DQN Expert -- A Double DQN agent with Dueling architecture and NoisyNet exploration learns to play Snake on an 8x8 grid. After sufficient training it wins (fills the board) virtually every game.
Dataset Collection -- The expert plays thousands of games; only winning episodes are saved as RGB frame sequences paired with the expert's actions.
BC Training -- A 4-layer CNN is trained via supervised learning (cross-entropy) on the collected image-action pairs. The model learns to predict the expert's action from a single RGB frame of the board state.
Live Play -- The trained BC model plays Snake in real time, evaluated over hundreds of episodes with win-rate tracking.

Results

Agent	Win Rate	Notes
DQN Expert	~100%	Fills the entire 8x8 board consistently
BC Clone	~67%	Trained on 500 winning episodes, eat-only frames

The BC model achieves a respectable ~67% win rate, demonstrating that a purely supervised approach can capture most of the expert's strategy from pixel observations alone.

Project Structure

.
├── snake_dqn_88/                   # DQN expert (single-env variant)
│   ├── agent.py                    #   DQN agent with replay buffer
│   ├── game.py                     #   Snake environment (8x8, 9-channel state)
│   ├── model.py                    #   CNN + Dueling + NoisyNet
│   └── train.py                    #   Training loop
│
├── snake_dqn_8_multi/              # DQN expert (multi-env variant, faster)
│   └── snake_dqn_8_multi/
│       ├── agent.py                #   Same architecture + batch inference
│       ├── game.py                 #   Same environment
│       ├── model.py                #   Same model
│       └── train.py                #   Vectorized training with multiprocessing
│
├── snake_bc_8_multi/               # BC dataset collection
│   ├── collect_bc.py               #   Runs DQN expert, saves winning episodes
│   └── dataset_bc/                 #   [gitignored] 500 episodes, ~1.1 GB
│       └── README.md               #   Dataset format documentation
│
├── snake_bc_rgb/                   # BC training & evaluation
│   └── train_and_play.py           #   Train CNN on frames, then play live
│
├── pretrained/                     # Pre-trained BC model
│   └── best.pt                     #   Best CNN policy checkpoint (4.5 MB)
│
├── requirements.txt                # Python dependencies
├── LICENSE                         # MIT License
└── README.md                       # This file

Quick Start

1. Setup

git clone https://github.com/Beba-ai-ml/snake-behavioral-cloning.git
cd snake-behavioral-cloning
python3 -m venv .venv
source .venv/bin/activate
pip install -r requirements.txt

For GPU support, install PyTorch with CUDA separately:

pip install torch --index-url https://download.pytorch.org/whl/cu121

2. Train the DQN Expert

python -m snake_dqn_8_multi.snake_dqn_8_multi.train \
    --episodes 5000 \
    --num-envs 8 \
    --save-every 500 \
    --session-id 1

Training produces checkpoints in checkpoints_8_multi/. The expert should reach near-100% win rate after several thousand episodes.

To watch the expert play:

python -m snake_dqn_8_multi.snake_dqn_8_multi.train \
    --episodes 20 \
    --render-every 1 \
    --fps 8 \
    --load-from checkpoints_8_multi/session_1.pth

3. Collect the BC Dataset

python -m snake_bc_8_multi.collect_bc \
    --checkpoint snake_dqn_8_multi/checkpoints_8_multi/session_1.pth \
    --wins 500 \
    --save-on all \
    --block-size 16

This runs the expert and saves 500 winning episodes to snake_bc_8_multi/dataset_bc/. Each episode contains RGB frames and action labels.

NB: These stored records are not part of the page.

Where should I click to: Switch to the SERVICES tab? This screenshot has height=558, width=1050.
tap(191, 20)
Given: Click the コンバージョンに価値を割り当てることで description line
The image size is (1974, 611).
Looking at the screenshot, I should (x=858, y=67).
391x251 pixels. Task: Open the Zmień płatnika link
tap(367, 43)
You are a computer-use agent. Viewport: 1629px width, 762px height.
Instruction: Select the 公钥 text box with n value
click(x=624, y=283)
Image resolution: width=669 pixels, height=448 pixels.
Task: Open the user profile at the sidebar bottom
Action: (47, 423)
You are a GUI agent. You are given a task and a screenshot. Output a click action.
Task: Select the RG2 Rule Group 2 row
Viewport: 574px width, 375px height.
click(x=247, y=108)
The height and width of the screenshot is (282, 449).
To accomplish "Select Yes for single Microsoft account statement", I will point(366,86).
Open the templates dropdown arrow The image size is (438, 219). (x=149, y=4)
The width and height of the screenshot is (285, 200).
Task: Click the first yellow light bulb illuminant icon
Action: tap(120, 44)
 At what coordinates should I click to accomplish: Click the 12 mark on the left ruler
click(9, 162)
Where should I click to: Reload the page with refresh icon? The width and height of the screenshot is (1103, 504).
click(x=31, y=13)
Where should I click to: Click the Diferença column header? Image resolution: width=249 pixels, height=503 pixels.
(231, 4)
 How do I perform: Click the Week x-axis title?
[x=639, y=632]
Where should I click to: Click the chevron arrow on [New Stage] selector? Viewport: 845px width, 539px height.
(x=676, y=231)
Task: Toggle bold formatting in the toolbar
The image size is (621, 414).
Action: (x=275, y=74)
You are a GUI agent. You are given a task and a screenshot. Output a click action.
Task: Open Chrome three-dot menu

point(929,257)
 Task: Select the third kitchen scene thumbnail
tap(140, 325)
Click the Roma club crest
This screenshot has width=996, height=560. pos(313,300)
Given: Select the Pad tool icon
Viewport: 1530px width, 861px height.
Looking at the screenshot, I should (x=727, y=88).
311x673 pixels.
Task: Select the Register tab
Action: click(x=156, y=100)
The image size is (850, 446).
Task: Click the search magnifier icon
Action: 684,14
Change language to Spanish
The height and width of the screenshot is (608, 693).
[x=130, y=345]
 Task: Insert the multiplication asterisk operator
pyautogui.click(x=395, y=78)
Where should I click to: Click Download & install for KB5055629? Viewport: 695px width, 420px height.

With --save-on all every step is saved; with --save-on eat only apple-eating steps are saved (smaller dataset).

4. Train the BC Model

python snake_bc_rgb/train_and_play.py \
    --dataset-dir snake_bc_8_multi/dataset_bc \
    --epochs 40 \
    --batch-size 64 \
    --session-id 1 \
    --live-episodes 100

After training, the script automatically runs live evaluation. The best model is saved to snake_bc_rgb/runs/session_1/best.pt.

5. Play with the Pretrained Model

A pretrained BC model is included at pretrained/best.pt. To evaluate it:

python snake_bc_rgb/train_and_play.py \
    --dataset-dir snake_bc_8_multi/dataset_bc \
    --epochs 0 \
    --session-id 99 \
    --live-episodes 200 \
    --fps 12

(With --epochs 0 the script skips training and proceeds to live play using the best checkpoint.)

Dataset Format

Each episode folder contains:

episode_00001/
  frames/          # RGB PNG images (128x128 with block_size=16)
    00000.png
    00001.png
    ...
  actions.json     # List of integer actions aligned 1:1 with frames
  meta.json        # Episode metadata (score, steps, grid_size, save_on)

Action mapping: 0=UP, 1=DOWN, 2=LEFT, 3=RIGHT

A game is won when score >= grid_size^2 - 3 (61 for 8x8).

See snake_bc_8_multi/dataset_bc/README.md for the complete specification.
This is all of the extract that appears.